The crypto taxation Russia, the system that treats cryptocurrency as property, not currency, for tax purposes. Also known as digital asset taxation, it means every trade, every swap, every airdrop you claim counts as a taxable event. You don’t need to convert crypto to rubles to trigger tax. Selling Bitcoin for USDT? Taxable. Getting paid in Ethereum for freelance work? Taxable. Mining crypto and selling it later? Also taxable. The FTS doesn’t care if you used a decentralized exchange or a peer-to-peer app. If you made a profit, they want their cut.
Here’s the real number: Russian crypto tax law requires you to report all crypto transactions over 600,000 rubles annually. That’s about $6,500 USD. Below that? No filing needed. But if you go over? You’ve got until April 30 to file your declaration—and pay 13% on profits. No deductions for losses. No offsetting gains against losses. It’s simple: profit = tax. The system doesn’t care if you lost money elsewhere. Only what you made.
And yes, they’re catching people. In 2024, over 12,000 Russians were flagged for unreported crypto income. By 2025, banks started sharing transaction data with the FTS. If you sent $10,000 in USDT to a foreign wallet and didn’t report it? They know. They cross-check bank transfers, exchange withdrawals, and even blockchain analytics tools. You can’t hide behind anonymity.
What about mining? If you’re running a rig in Russia, you’re considered a business. You must register as a self-employed individual or legal entity. The tax rate jumps to 6% for self-employed, or up to 20% if you’re incorporated. And you can’t just write off your electricity bill anymore—Russia cut all energy cost deductions in early 2025. Mining isn’t a hobby anymore. It’s a job with paperwork.
And if you’re thinking of moving crypto offshore? Don’t. Russia now requires you to declare all foreign crypto wallets. If you held crypto on Binance, Bybit, or any offshore exchange and didn’t report it? You’re looking at fines up to 30% of the unreported value—plus interest. No warning. No grace period.

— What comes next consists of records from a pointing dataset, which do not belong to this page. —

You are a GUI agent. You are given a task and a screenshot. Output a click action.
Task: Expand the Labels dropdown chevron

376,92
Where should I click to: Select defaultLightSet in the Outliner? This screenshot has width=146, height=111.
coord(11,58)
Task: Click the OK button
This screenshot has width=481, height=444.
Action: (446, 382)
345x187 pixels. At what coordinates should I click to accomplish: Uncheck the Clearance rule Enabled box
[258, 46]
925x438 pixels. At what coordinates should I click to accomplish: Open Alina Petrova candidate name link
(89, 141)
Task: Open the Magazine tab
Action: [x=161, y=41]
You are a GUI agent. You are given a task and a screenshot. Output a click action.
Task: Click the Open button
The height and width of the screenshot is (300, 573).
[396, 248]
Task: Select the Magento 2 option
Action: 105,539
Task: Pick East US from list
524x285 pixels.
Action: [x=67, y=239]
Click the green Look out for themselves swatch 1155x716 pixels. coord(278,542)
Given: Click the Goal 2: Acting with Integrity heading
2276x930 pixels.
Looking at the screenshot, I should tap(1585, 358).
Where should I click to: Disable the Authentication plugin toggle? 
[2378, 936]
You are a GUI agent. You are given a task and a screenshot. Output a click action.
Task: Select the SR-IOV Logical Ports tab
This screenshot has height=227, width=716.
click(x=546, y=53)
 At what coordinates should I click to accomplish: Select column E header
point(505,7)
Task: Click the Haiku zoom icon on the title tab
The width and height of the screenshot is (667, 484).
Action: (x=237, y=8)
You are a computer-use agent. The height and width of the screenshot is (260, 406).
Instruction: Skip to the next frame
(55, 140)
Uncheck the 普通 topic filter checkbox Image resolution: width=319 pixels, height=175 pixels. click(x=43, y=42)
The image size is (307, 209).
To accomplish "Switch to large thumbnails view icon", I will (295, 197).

This isn’t about stopping crypto. It’s about controlling it. Russia doesn’t ban it. They tax it. And they’ve built the tools to track every move. The people who win? Those who file early, keep clean records, and understand that crypto isn’t cash—it’s income.
Below, you’ll find real stories and breakdowns from people who’ve been through it—how they filed, what they got wrong, and how they avoided penalties. No theory. No guesswork. Just what actually happened under Russia’s crypto tax law in 2025.